Go through the entries below and return every line that contains "Estimasi".

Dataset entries
*****

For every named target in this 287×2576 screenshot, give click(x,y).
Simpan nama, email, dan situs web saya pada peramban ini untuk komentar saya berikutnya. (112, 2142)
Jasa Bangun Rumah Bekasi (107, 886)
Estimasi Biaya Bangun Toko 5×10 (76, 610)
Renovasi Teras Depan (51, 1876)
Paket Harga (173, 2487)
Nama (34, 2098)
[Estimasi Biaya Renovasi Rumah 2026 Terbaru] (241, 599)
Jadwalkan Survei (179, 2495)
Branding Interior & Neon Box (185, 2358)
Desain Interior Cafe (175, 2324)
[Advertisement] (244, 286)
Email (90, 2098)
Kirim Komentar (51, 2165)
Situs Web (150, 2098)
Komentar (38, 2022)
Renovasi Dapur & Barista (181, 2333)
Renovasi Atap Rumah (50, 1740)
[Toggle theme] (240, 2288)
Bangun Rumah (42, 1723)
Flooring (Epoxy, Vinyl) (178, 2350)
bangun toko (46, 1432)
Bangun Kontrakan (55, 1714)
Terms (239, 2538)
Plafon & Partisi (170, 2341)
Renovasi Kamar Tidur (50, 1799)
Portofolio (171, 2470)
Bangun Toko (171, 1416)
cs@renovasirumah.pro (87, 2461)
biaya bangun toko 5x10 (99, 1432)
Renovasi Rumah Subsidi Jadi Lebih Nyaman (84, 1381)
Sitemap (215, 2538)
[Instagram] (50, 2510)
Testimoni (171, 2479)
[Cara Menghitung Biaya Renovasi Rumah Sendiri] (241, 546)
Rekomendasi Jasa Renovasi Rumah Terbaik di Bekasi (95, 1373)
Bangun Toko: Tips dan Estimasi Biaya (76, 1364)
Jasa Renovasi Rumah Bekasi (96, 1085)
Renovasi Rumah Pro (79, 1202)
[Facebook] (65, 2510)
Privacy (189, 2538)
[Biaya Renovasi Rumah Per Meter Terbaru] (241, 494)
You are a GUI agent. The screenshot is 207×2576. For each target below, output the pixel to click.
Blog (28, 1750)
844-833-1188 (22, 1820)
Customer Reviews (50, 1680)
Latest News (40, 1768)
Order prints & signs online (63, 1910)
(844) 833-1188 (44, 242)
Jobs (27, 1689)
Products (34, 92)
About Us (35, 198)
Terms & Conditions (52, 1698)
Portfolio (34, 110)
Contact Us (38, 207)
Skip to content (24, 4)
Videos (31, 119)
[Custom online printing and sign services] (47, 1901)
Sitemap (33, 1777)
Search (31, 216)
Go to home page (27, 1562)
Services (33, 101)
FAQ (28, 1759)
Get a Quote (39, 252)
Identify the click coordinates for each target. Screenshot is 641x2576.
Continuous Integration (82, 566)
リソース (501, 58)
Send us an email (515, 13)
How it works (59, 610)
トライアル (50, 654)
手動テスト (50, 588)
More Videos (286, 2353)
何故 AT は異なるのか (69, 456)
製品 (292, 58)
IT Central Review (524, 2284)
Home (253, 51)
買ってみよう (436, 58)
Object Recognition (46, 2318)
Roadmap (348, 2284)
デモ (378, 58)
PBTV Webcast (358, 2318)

*****

*Response area:*
Estimasi Biaya Bangun Toko 5×10 (76, 610)
[Estimasi Biaya Renovasi Rumah 2026 Terbaru] (241, 599)
Bangun Toko: Tips dan Estimasi Biaya (76, 1364)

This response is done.